Photo by Rob Press
Manipulating metabolic events might reinvigorate exhausted T cells and complement the effects of checkpoint inhibitors in the treatment of cancers, according to research published in Immunity.
When T cells are activated because of a tumor or microbe, they transition from a catabolic existence of slow metabolic burn to an anabolic one in which the body revs up to generate chemical intermediates to build new cells.
However, T cells are hard-wired to stop the anabolic mode at a certain point because functioning at that level is unsustainable.
PD-1, a cell surface receptor and target of checkpoint inhibitors, tells T cells to turn off the anabolic pathway, but other molecular signals attempt to keep this pathway turned on because growing tumors or chronic infection are still present.

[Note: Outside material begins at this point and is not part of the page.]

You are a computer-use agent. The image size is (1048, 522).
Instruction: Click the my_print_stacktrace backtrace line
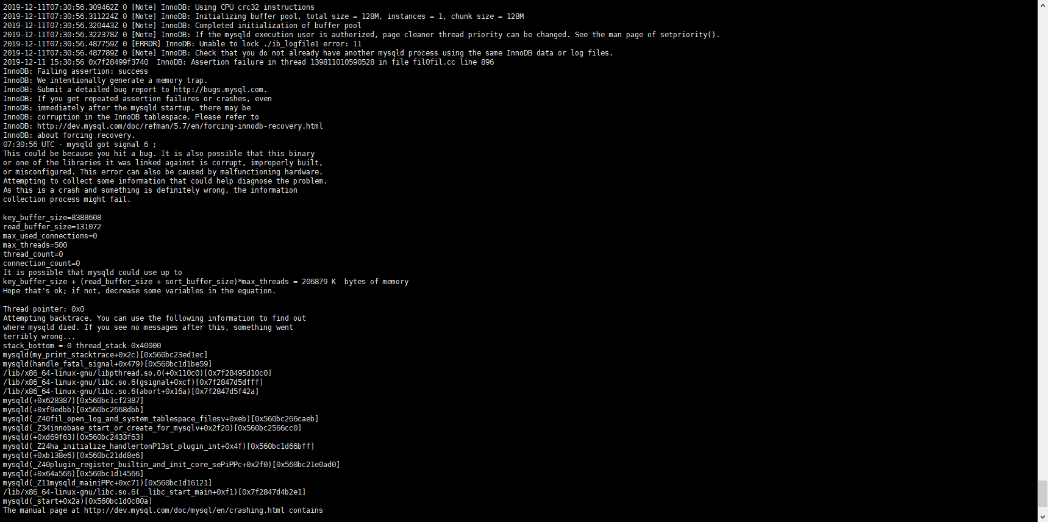tap(105, 355)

This results in “metabolically confused” T cells, said study author E. John Wherry, PhD, of the University of Pennsylvania School of Medicine in Philadelphia.
To study this, Dr Wherry and his colleagues induced infection in mice using 2 different strains of the lymphocytic choriomeningitis virus, a model system for exploring T-cell biology.
“We found that, as early as the first week of a chronic viral infection, even before severe T-cell dysfunction becomes established, virus-specific T cells are already unable to match the bioenergetic demands of T cells generated during the height of fighting a well-contained viral infection in a mouse model,” Dr Wherry said.
In other words, these experiments revealed when PD-1 turns off the anabolic metabolism signal, and it’s earlier than previously thought.
The researchers said this finding is important because it identifies the altered metabolism as a distinct point in the development of exhausted T cells, rather than as a later consequence of exhausted T cells.
This research also revealed PD-1’s role as the metabolic switch in shutting down anabolic pathways and characterized downstream metabolic regulator targets of PD-1.
For example, restriction of glucose uptake and utilization, despite the upregulation of multiple backup metabolic pathways, was one metabolic defect in the exhausted T cells. PD-1 partially controls the development of this early defect in using glucose as a fuel, as well as the size and quality of mitochondria.
A second pathway repressed by PD-1 involved PGC-1α, a protein that regulates genes involved in metabolism. Correcting this PD-1-induced defect by overexpressing PGC-1α improved exhausted T-cell bioenergetics.
The researchers said these results have implications for therapeutic strategies aimed at the reinvigoration of exhausted T cells in chronic infections and cancer. And targeting exhausted T-cell metabolism could complement the effects of blocking PD-1 and other checkpoints.